The interim PM, in his first address, decries the scourge of extremism that ‘flows like lava’ from Israel’s politics into the streets
By David Horovitz 2 July 2022, 11:32 pm
Yair Lapid is no longer bound by the ideological constraints of an eight-party, radically diverse coalition. That partnership has collapsed, the Knesset dispersed on Thursday, and elections were set for November 1.
Yet in his first address to the nation as interim prime minister on Saturday night, Lapid gave a speech that few in that extraordinary right-left-center-Arab coalition would find problematic.
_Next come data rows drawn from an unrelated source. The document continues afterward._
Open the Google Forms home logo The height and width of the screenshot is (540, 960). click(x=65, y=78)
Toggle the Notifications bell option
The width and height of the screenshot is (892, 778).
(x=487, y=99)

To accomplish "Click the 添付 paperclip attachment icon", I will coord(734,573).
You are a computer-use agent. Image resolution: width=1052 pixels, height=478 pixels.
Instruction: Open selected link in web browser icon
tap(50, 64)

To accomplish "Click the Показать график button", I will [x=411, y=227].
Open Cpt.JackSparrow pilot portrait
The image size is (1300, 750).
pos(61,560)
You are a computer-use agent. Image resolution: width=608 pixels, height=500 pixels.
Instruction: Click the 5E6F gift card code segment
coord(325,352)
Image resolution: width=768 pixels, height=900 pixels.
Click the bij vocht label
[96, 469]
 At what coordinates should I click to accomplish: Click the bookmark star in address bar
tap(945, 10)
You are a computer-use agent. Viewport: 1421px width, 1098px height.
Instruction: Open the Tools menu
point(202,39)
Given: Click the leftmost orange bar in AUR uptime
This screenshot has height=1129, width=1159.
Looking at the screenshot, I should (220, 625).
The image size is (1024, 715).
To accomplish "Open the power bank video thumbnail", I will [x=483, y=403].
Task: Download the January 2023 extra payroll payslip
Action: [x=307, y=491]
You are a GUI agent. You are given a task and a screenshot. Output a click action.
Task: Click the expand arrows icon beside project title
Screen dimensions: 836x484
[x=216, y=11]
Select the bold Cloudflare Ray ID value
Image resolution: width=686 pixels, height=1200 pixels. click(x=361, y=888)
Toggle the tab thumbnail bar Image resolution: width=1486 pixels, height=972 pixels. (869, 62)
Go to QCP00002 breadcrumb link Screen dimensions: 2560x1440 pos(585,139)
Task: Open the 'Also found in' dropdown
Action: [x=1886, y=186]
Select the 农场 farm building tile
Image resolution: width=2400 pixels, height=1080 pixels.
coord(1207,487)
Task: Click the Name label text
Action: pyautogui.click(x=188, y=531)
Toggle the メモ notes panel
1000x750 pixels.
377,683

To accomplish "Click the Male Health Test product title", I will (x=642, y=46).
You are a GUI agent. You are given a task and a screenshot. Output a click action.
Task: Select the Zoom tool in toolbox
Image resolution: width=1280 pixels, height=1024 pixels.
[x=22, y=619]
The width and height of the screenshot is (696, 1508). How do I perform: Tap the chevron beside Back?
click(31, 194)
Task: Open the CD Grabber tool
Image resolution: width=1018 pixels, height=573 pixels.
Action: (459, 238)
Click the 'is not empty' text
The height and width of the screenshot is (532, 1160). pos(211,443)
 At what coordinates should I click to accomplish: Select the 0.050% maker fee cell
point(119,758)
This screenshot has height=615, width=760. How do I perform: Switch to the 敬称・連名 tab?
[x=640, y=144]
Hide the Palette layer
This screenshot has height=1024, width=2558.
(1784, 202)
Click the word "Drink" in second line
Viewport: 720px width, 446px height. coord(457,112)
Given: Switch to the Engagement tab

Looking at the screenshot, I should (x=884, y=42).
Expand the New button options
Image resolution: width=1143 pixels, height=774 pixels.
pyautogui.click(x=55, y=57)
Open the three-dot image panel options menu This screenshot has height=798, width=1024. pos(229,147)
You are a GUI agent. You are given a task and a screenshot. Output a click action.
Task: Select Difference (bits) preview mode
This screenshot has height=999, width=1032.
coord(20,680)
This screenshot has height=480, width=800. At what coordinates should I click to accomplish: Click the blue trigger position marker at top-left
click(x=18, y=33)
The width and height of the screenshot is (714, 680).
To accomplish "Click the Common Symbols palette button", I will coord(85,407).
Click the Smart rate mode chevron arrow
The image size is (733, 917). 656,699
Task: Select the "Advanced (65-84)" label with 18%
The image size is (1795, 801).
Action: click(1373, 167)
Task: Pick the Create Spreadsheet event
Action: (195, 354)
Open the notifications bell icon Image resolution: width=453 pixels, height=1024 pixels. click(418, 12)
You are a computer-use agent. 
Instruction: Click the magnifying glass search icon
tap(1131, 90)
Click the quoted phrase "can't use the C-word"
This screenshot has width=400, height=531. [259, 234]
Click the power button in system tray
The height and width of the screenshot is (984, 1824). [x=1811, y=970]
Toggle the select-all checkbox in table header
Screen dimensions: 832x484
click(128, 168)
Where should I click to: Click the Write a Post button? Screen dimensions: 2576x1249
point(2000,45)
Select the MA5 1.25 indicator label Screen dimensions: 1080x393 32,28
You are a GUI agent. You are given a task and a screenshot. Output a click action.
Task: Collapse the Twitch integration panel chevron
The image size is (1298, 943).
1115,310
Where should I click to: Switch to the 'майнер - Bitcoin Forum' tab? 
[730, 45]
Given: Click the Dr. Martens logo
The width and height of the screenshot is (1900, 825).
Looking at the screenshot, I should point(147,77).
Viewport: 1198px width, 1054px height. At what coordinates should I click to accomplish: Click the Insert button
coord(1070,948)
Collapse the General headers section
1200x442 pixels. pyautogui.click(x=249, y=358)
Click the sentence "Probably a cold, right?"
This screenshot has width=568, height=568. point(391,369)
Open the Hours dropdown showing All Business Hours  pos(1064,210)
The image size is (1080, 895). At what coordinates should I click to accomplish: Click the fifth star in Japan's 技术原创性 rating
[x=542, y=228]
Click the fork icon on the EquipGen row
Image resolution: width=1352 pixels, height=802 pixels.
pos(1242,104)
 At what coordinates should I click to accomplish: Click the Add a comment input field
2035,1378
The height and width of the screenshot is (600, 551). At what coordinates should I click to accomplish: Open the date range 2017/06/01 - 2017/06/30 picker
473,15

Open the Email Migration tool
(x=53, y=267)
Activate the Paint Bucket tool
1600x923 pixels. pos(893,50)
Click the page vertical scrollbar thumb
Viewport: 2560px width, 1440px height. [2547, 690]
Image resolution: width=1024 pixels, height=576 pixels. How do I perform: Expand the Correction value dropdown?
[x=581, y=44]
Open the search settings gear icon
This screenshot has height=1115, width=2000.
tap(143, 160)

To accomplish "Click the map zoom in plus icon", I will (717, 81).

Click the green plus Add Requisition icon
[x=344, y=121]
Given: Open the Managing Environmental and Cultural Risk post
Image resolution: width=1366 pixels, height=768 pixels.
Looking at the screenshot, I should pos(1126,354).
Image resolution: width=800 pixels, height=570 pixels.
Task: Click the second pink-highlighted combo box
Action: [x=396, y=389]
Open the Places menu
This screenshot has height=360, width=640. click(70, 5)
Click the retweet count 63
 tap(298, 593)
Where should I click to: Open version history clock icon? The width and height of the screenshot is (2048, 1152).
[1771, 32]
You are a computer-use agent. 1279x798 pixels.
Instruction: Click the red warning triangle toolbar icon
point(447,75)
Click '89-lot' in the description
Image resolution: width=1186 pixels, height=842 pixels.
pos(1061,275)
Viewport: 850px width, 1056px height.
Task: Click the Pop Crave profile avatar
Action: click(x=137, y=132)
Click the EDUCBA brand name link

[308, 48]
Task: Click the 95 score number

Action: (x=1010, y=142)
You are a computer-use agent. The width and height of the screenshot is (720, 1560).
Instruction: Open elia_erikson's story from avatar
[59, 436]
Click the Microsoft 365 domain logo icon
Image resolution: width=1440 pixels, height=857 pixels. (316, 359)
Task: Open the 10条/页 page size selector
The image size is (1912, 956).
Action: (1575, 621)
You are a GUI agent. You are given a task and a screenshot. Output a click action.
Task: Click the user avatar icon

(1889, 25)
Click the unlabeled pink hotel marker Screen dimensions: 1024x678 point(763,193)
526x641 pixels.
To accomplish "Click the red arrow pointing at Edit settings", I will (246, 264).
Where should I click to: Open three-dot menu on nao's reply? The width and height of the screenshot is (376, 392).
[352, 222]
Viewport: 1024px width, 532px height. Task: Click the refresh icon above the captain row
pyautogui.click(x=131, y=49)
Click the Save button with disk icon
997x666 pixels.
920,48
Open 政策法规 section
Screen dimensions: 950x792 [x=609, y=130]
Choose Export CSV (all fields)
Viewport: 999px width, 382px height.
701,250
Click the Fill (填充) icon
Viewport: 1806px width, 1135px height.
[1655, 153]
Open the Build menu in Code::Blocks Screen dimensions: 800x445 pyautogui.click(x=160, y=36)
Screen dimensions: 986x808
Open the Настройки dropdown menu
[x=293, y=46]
And that was precisely his point.
In what marked the first salvo of his four-month campaign to persuade Israelis to elect him to the post he has inherited from Naftali Bennett, Lapid presented himself as the prime minister of an Israel with shared goals and values, an Israel stronger, safer and happier when it can healthily manage its inevitable internal disagreements, an Israel whose public is far more unified than its politicians have been.
He used the speech to set out some core personal credentials to an electorate of which some parts, he acknowledged, “don’t and won’t” support his caretaker government.
He reminded the watching public that he is the son of a Holocaust survivor, and thus profoundly aware — given the horrors and betrayals of World War II — of the imperative that the revived Jewish nation always be capable of defending itself, by itself.